■ **EXERCISE GOAL**
Lines from the one containing "Select Dynamics 365" through the last line of the data are to be returned exactly, both ends included, minus any pictures.

■ **INFORMATION PROVIDED**
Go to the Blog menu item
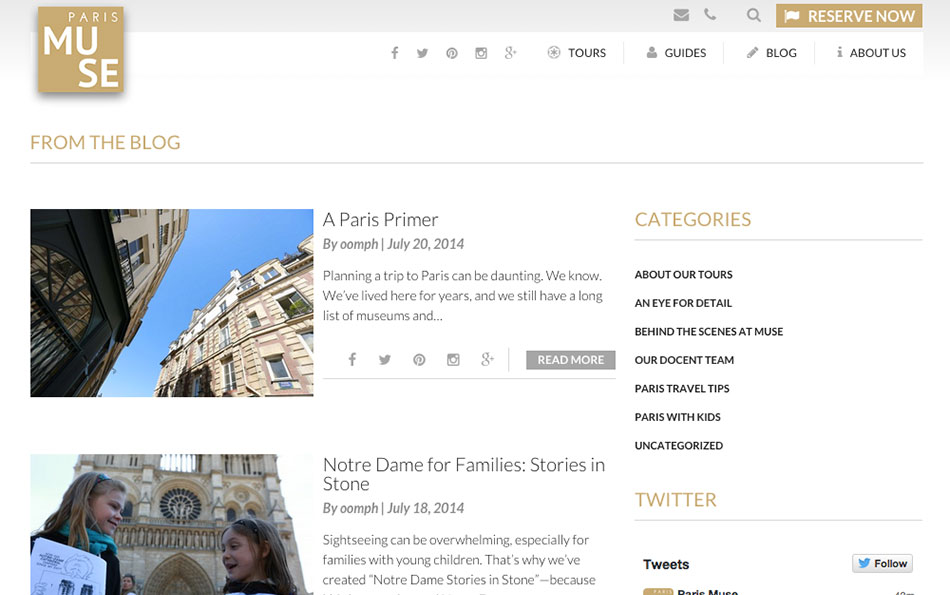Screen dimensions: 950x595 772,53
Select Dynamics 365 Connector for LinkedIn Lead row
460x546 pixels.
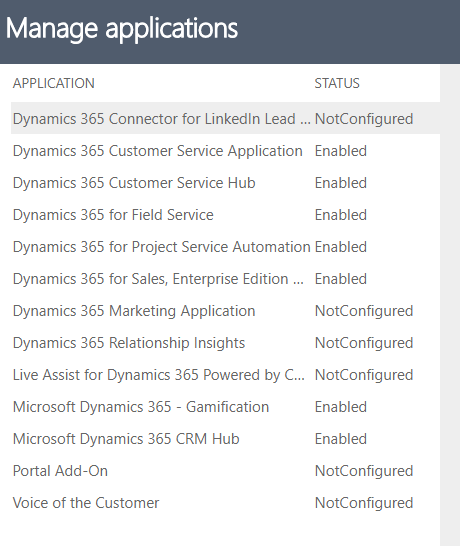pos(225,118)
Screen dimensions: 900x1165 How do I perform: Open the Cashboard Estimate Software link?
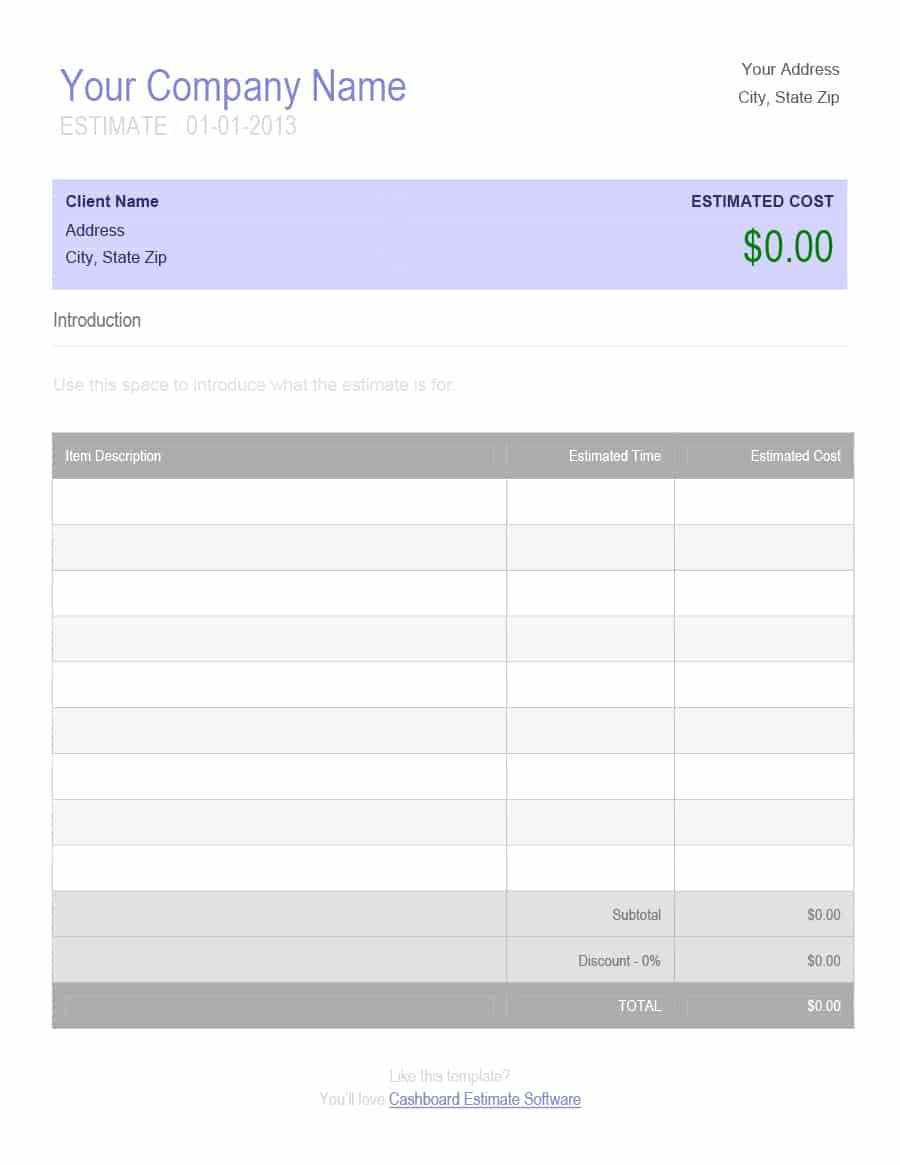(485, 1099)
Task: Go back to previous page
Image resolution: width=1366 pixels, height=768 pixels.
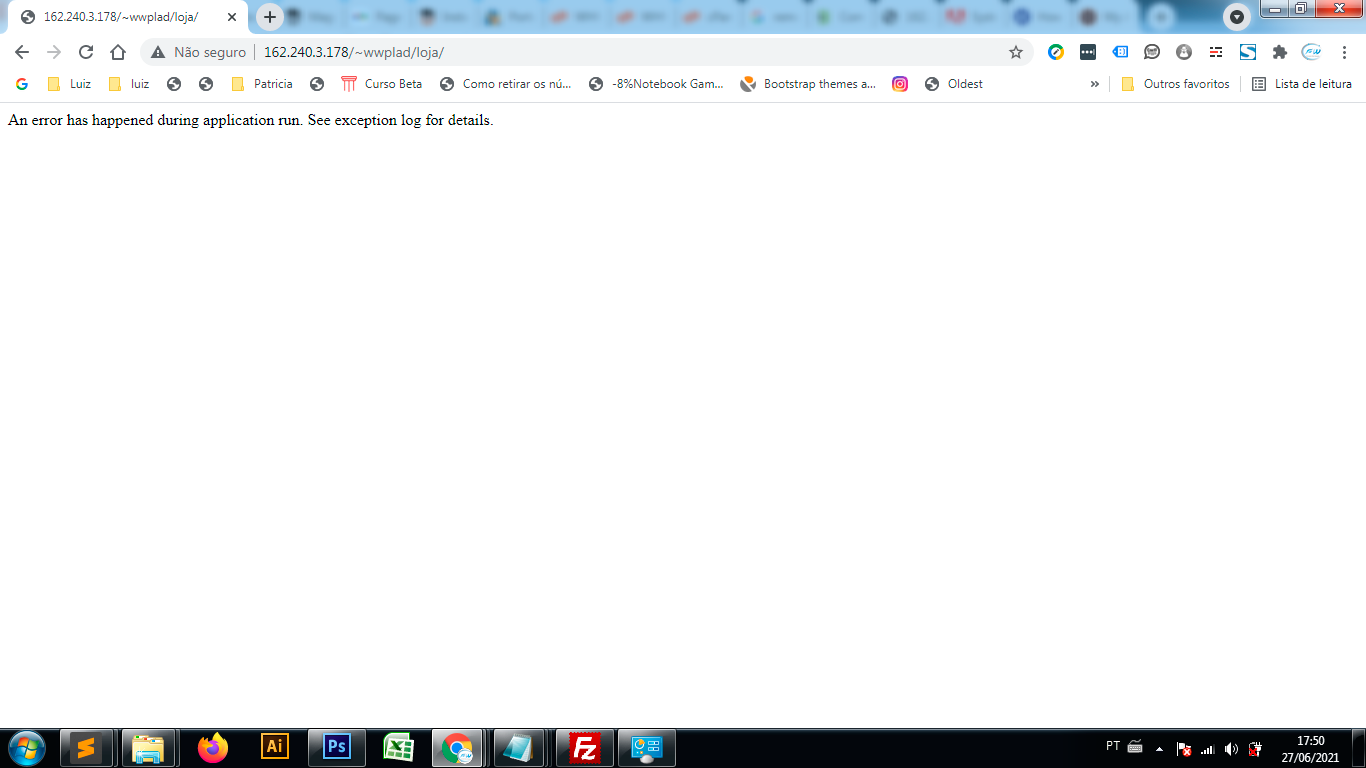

■ **TASK OUTPUT**
Select Dynamics 365 Connector for LinkedIn Lead row
460x546 pixels.
pos(225,118)
Screen dimensions: 900x1165 How do I perform: Open the Cashboard Estimate Software link?
(485, 1099)
Task: Go back to previous page
Image resolution: width=1366 pixels, height=768 pixels.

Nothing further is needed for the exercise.